▸ **JOB**
Can you render all the items below as a two-column CSV with the headers instruction and coordinates, one row per item, with each value in a single quoted field and any line breaks replaced by spaces? Leave the pictures out.

▸ **STORED ROWS**

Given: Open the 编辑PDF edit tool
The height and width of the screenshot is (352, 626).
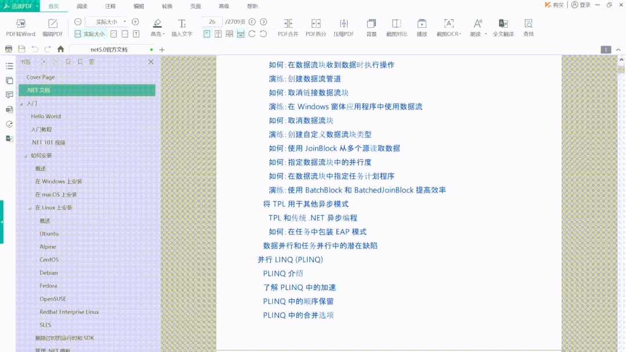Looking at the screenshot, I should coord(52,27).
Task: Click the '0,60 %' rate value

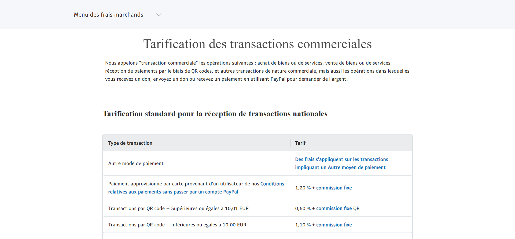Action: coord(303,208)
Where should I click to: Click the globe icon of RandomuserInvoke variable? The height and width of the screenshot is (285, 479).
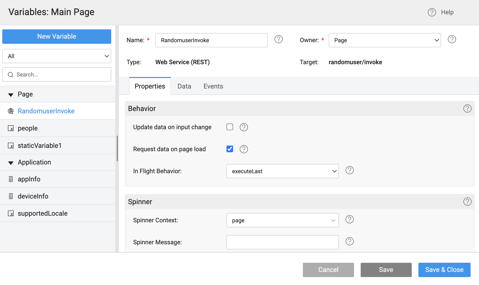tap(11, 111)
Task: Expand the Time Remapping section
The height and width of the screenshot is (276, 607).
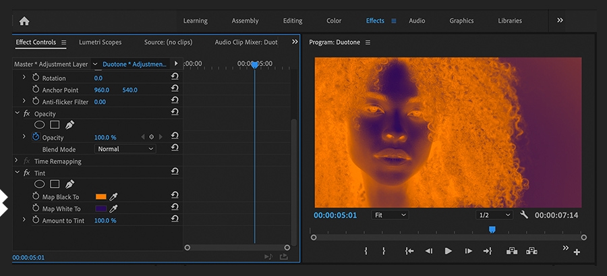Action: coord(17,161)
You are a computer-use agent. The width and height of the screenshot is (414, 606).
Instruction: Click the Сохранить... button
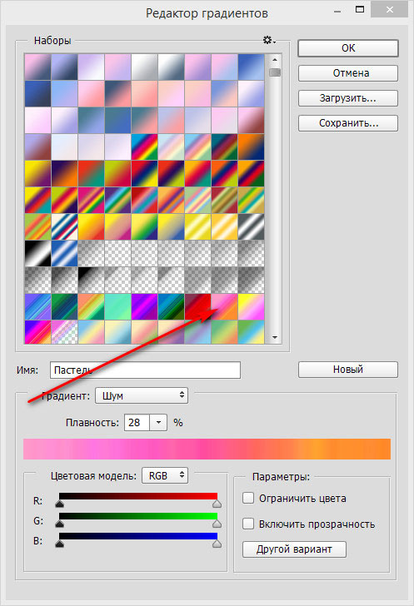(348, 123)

▸ **RESULT OF THE TASK**
instruction,coordinates
"Given: Open the 编辑PDF edit tool The height and width of the screenshot is (352, 626).","Looking at the screenshot, I should coord(52,27)."
"Task: Click the '0,60 %' rate value","Action: coord(303,208)"
"Where should I click to: Click the globe icon of RandomuserInvoke variable? The height and width of the screenshot is (285, 479).","tap(11, 111)"
"Task: Expand the Time Remapping section The height and width of the screenshot is (276, 607).","Action: coord(17,161)"
"You are a computer-use agent. The width and height of the screenshot is (414, 606). Instruction: Click the Сохранить... button","(348, 123)"